Dataset entries:
──────

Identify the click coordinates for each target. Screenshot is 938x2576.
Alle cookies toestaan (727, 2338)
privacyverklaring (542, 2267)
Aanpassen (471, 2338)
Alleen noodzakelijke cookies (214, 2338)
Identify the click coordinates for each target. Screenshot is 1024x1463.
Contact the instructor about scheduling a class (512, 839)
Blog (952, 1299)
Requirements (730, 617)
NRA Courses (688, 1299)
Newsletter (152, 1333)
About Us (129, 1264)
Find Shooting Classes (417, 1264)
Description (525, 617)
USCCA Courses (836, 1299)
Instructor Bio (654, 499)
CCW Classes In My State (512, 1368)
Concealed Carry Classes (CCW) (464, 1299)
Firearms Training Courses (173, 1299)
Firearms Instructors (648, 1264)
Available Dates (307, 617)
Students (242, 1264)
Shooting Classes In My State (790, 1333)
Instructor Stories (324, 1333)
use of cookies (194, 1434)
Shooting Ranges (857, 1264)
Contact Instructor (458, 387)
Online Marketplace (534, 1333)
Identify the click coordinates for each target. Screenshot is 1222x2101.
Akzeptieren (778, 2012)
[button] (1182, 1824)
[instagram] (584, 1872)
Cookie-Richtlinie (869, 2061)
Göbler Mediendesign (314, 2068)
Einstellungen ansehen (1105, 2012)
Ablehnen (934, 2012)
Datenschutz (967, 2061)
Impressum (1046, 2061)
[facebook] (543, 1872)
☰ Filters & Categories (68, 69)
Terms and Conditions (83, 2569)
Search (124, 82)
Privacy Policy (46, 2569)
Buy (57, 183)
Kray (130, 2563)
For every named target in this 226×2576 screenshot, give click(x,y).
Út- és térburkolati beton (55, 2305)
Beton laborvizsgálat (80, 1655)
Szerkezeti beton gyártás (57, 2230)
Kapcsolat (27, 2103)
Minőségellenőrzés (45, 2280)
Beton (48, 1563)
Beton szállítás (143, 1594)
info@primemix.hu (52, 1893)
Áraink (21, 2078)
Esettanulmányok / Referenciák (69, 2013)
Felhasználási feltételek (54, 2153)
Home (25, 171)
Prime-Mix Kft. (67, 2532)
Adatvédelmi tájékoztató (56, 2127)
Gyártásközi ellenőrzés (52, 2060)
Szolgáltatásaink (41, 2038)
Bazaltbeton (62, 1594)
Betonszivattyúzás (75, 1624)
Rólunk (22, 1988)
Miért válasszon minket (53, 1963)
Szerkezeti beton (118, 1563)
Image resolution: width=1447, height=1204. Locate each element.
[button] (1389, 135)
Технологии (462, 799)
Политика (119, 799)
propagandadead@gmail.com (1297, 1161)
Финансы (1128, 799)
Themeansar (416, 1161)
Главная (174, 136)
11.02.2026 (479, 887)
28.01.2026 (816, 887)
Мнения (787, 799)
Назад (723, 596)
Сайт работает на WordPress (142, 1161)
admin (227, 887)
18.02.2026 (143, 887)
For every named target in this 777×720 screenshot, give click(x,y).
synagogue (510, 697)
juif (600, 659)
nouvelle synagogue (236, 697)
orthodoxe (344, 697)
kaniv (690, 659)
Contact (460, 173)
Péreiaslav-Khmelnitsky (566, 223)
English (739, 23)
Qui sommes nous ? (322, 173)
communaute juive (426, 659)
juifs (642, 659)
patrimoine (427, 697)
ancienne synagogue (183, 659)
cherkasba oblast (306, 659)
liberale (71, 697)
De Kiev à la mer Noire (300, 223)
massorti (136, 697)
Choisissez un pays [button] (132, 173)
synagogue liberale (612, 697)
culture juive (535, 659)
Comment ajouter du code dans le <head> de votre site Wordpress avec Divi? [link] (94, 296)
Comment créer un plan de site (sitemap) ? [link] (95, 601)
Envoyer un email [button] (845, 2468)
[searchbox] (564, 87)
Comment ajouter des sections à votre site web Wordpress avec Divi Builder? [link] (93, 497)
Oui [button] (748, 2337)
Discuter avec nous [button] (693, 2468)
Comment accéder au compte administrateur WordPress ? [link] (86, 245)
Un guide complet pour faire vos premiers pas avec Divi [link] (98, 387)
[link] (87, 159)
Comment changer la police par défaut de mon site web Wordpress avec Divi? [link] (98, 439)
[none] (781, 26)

──────

* _EXERCISE DIRECTIONS_: Update every one of the rows above by replacing "Identify" with "Locate" wherever it occurs, and keep everything else the same.

* _THE ANSWER_:
Locate the click coordinates for each target. Screenshot is 938x2576.
Alle cookies toestaan (727, 2338)
privacyverklaring (542, 2267)
Aanpassen (471, 2338)
Alleen noodzakelijke cookies (214, 2338)
Locate the click coordinates for each target. Screenshot is 1024x1463.
Contact the instructor about scheduling a class (512, 839)
Blog (952, 1299)
Requirements (730, 617)
NRA Courses (688, 1299)
Newsletter (152, 1333)
About Us (129, 1264)
Find Shooting Classes (417, 1264)
Description (525, 617)
USCCA Courses (836, 1299)
Instructor Bio (654, 499)
CCW Classes In My State (512, 1368)
Concealed Carry Classes (CCW) (464, 1299)
Firearms Training Courses (173, 1299)
Firearms Instructors (648, 1264)
Available Dates (307, 617)
Students (242, 1264)
Shooting Classes In My State (790, 1333)
Instructor Stories (324, 1333)
use of cookies (194, 1434)
Shooting Ranges (857, 1264)
Contact Instructor (458, 387)
Online Marketplace (534, 1333)
Locate the click coordinates for each target. Screenshot is 1222x2101.
Akzeptieren (778, 2012)
[button] (1182, 1824)
[instagram] (584, 1872)
Cookie-Richtlinie (869, 2061)
Göbler Mediendesign (314, 2068)
Einstellungen ansehen (1105, 2012)
Ablehnen (934, 2012)
Datenschutz (967, 2061)
Impressum (1046, 2061)
[facebook] (543, 1872)
☰ Filters & Categories (68, 69)
Terms and Conditions (83, 2569)
Search (124, 82)
Privacy Policy (46, 2569)
Buy (57, 183)
Kray (130, 2563)
For every named target in this 226×2576 screenshot, give click(x,y).
Út- és térburkolati beton (55, 2305)
Beton laborvizsgálat (80, 1655)
Szerkezeti beton gyártás (57, 2230)
Kapcsolat (27, 2103)
Minőségellenőrzés (45, 2280)
Beton (48, 1563)
Beton szállítás (143, 1594)
info@primemix.hu (52, 1893)
Áraink (21, 2078)
Esettanulmányok / Referenciák (69, 2013)
Felhasználási feltételek (54, 2153)
Home (25, 171)
Prime-Mix Kft. (67, 2532)
Adatvédelmi tájékoztató (56, 2127)
Gyártásközi ellenőrzés (52, 2060)
Szolgáltatásaink (41, 2038)
Bazaltbeton (62, 1594)
Betonszivattyúzás (75, 1624)
Rólunk (22, 1988)
Miért válasszon minket (53, 1963)
Szerkezeti beton (118, 1563)
Image resolution: width=1447, height=1204. Locate each element.
[button] (1389, 135)
Технологии (462, 799)
Политика (119, 799)
propagandadead@gmail.com (1297, 1161)
Финансы (1128, 799)
Themeansar (416, 1161)
Главная (174, 136)
11.02.2026 (479, 887)
28.01.2026 (816, 887)
Мнения (787, 799)
Назад (723, 596)
Сайт работает на WordPress (142, 1161)
admin (227, 887)
18.02.2026 (143, 887)
For every named target in this 777×720 screenshot, give click(x,y).
synagogue (510, 697)
juif (600, 659)
nouvelle synagogue (236, 697)
orthodoxe (344, 697)
kaniv (690, 659)
Contact (460, 173)
Péreiaslav-Khmelnitsky (566, 223)
English (739, 23)
Qui sommes nous ? (322, 173)
communaute juive (426, 659)
juifs (642, 659)
patrimoine (427, 697)
ancienne synagogue (183, 659)
cherkasba oblast (306, 659)
liberale (71, 697)
De Kiev à la mer Noire (300, 223)
massorti (136, 697)
Choisissez un pays [button] (132, 173)
synagogue liberale (612, 697)
culture juive (535, 659)
Comment ajouter du code dans le <head> de votre site Wordpress avec Divi? [link] (94, 296)
Comment créer un plan de site (sitemap) ? [link] (95, 601)
Envoyer un email [button] (845, 2468)
[searchbox] (564, 87)
Comment ajouter des sections à votre site web Wordpress avec Divi Builder? [link] (93, 497)
Oui [button] (748, 2337)
Discuter avec nous [button] (693, 2468)
Comment accéder au compte administrateur WordPress ? [link] (86, 245)
Un guide complet pour faire vos premiers pas avec Divi [link] (98, 387)
[link] (87, 159)
Comment changer la police par défaut de mon site web Wordpress avec Divi? [link] (98, 439)
[none] (781, 26)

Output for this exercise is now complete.